• Records shown:
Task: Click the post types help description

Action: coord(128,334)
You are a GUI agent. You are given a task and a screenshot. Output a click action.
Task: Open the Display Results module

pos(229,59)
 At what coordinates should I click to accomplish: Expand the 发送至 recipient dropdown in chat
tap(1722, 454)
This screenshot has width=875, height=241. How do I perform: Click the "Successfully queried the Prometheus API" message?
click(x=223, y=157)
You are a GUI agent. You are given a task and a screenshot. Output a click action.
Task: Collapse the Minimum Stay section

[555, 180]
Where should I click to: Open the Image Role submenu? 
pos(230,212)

...

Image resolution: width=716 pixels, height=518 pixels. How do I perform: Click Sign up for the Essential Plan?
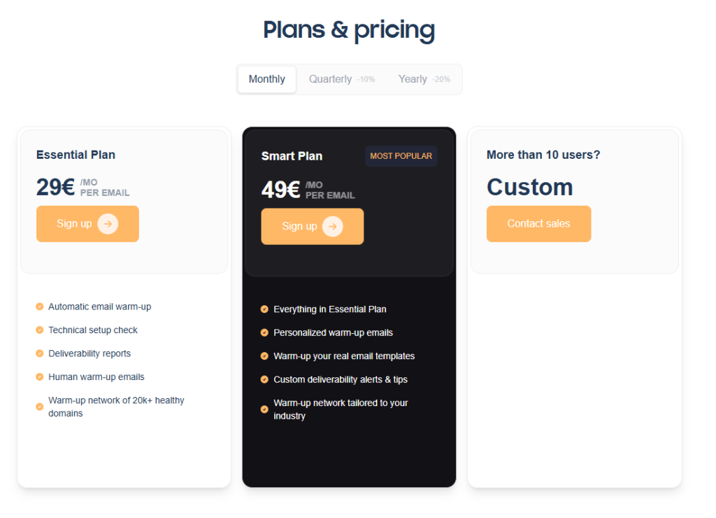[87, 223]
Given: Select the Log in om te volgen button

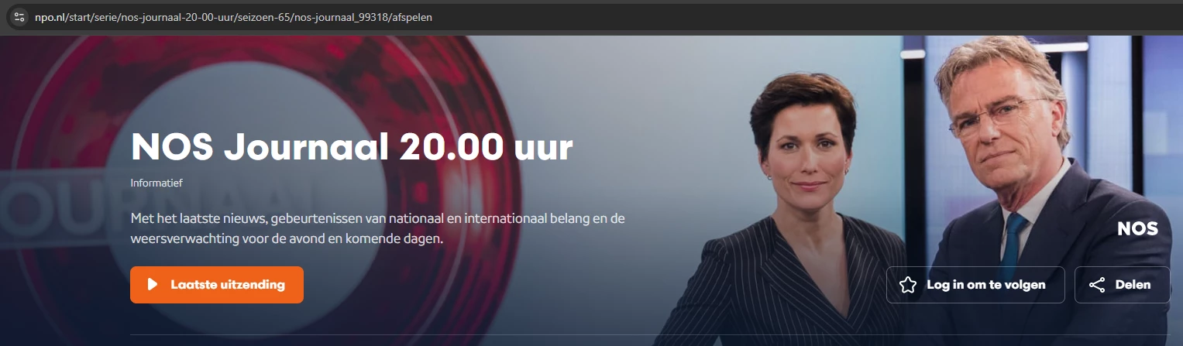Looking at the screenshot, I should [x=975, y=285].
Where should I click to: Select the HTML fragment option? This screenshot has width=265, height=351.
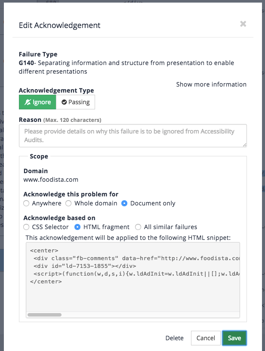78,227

• Problem description:
Reproduce the records verbatim from the line with "Task: Click the post types help description" to the line with "pos(230,212)", including both of those lines.

• Task output:
Task: Click the post types help description

Action: coord(128,334)
You are a GUI agent. You are given a task and a screenshot. Output a click action.
Task: Open the Display Results module

pos(229,59)
 At what coordinates should I click to accomplish: Expand the 发送至 recipient dropdown in chat
tap(1722, 454)
This screenshot has width=875, height=241. How do I perform: Click the "Successfully queried the Prometheus API" message?
click(x=223, y=157)
You are a GUI agent. You are given a task and a screenshot. Output a click action.
Task: Collapse the Minimum Stay section

[555, 180]
Where should I click to: Open the Image Role submenu? 
pos(230,212)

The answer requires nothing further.